All sessions were audiotaped when patients agreed to this. Independent evaluation of a stratified sample of tapes was carried out using the cognitive therapy scale modified for psychosis (Reference Haddock, Devane and BradshawHaddock et al, 2001). A cut-off score of 30 was taken as indicating acceptable quality of therapy analysis. This revealed that the vast majority of sessions were above this level (mean=38.84, 95% CI 35.78-41.9).
Results were analysed using SPSS version 10 and Stata version 6 on an intention-to-treat basis. Differences between the two groups were assessed using analysis of covariance and chi-squared tests, with risk ratios calculated for categorical variables. Tests of skewness and normality across clinical variables were within acceptable limits. Primary and secondary outcome measures were assessed in relation to whether there was a significant difference using intention-to-treat (n=422) analysis of covariance. The covariates used were treatment group and baseline measurements for the corresponding dependent variables. Post therapy, missing data were estimated by calculating the respective post-therapy group means of those patients who returned for follow-up. These means were entered for those patients who dropped out. The level of improvement in the main outcome measures indicating a good clinical improvement was taken as 25%. This was decided on an a priori basis in relation to other published work. Analysis of clinically significant results was then carried out using chi-squared tests.

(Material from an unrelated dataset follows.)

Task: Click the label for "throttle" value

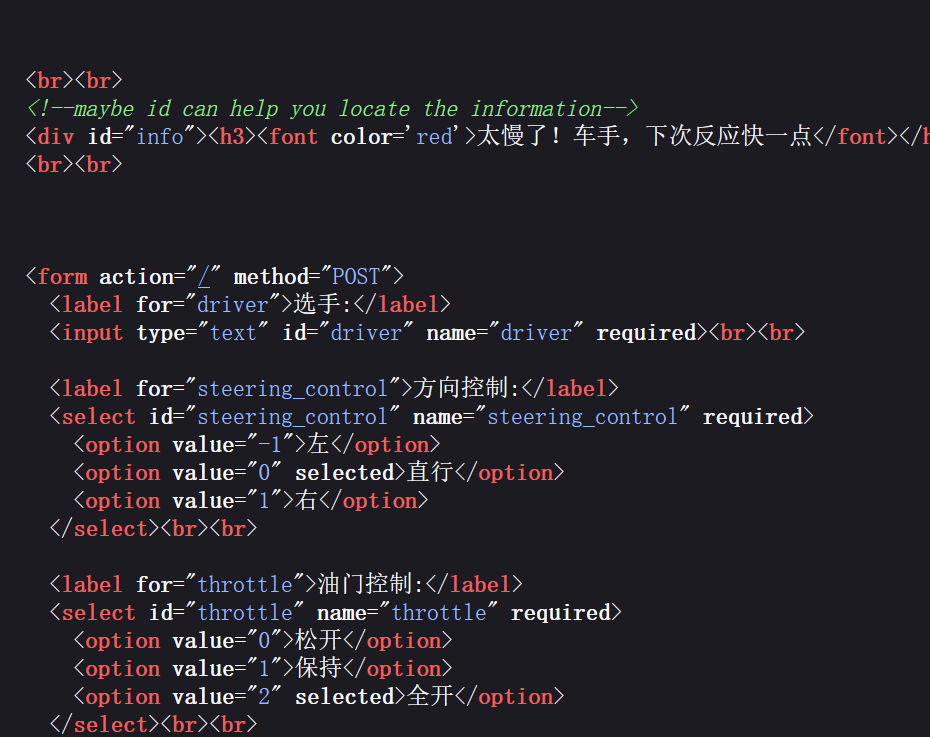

The characteristics of the patient sample are described in Table 1. There were no statistically significant baseline differences between the groups. Severity, as estimated by number of previous relapses and by number of previous days in hospital for schizophrenia, was not statistically significantly different between the groups. The CBT intervention group had a mean of 4.71 previous admissions for schizophrenia (95% CI 4.09-5.33) with a mean number of previous days in hospital for schizophrenia of 48.53 (95% CI 37.84-59.21). In comparison, the TAU group had a mean of 5.18 admissions (95% CI 4.33-6.03) and 52.01 days in hospital (95% CI 37.94-66.07). Medication dose as given by chlorpromazine equivalence and use of atypical neuroleptics was not statistically significantly different between the two groups. The CBT intervention group had a mean figure for chlorpromazine equivalence of 746.88 mg (95% CI 602.79-890.96) and the TAU group of 886.58 mg (95% CI 660.72-1112.44). Of those on atypical neuroleptics, 55 were in the CBT intervention group and 25 in the TAU group.

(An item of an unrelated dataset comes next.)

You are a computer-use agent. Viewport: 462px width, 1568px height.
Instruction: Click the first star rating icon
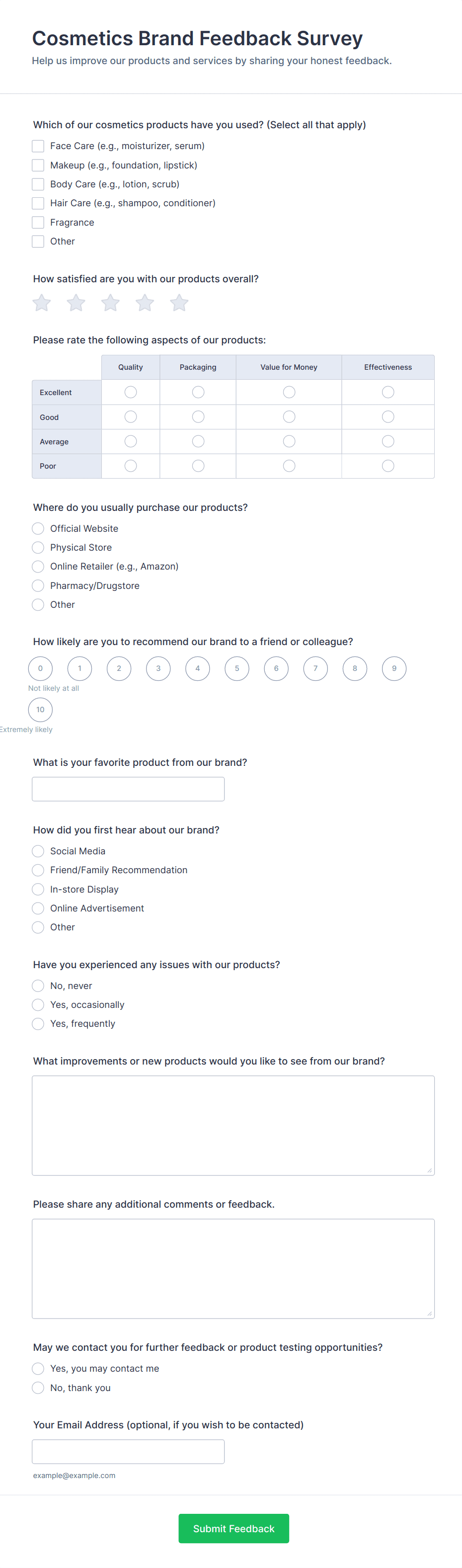[x=41, y=303]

|Mean (95% CI)||40.47 (39.78-41.88)|
|Treated with carer||97||43.10|
|Treated without carer||128||56.90|
Statistically significant improvements were seen in the CBT intervention group compared with the TAU group (Table 2) in overall symptoms, insight and depression. Of the primary outcome measures, insight, but not overall symptomatology, was clinically significantly improved by CBT compared with treatment as usual (risk ratio=1.15; 95% CI 1.01-1.31). The number needed to treat (NNT; Reference Laupacis, Sackett and RobertsLaupacis et al, 1988) in relation to a good clinical outcome on insight improvement was 10. The NNT for improvement in overall symptoms was 13.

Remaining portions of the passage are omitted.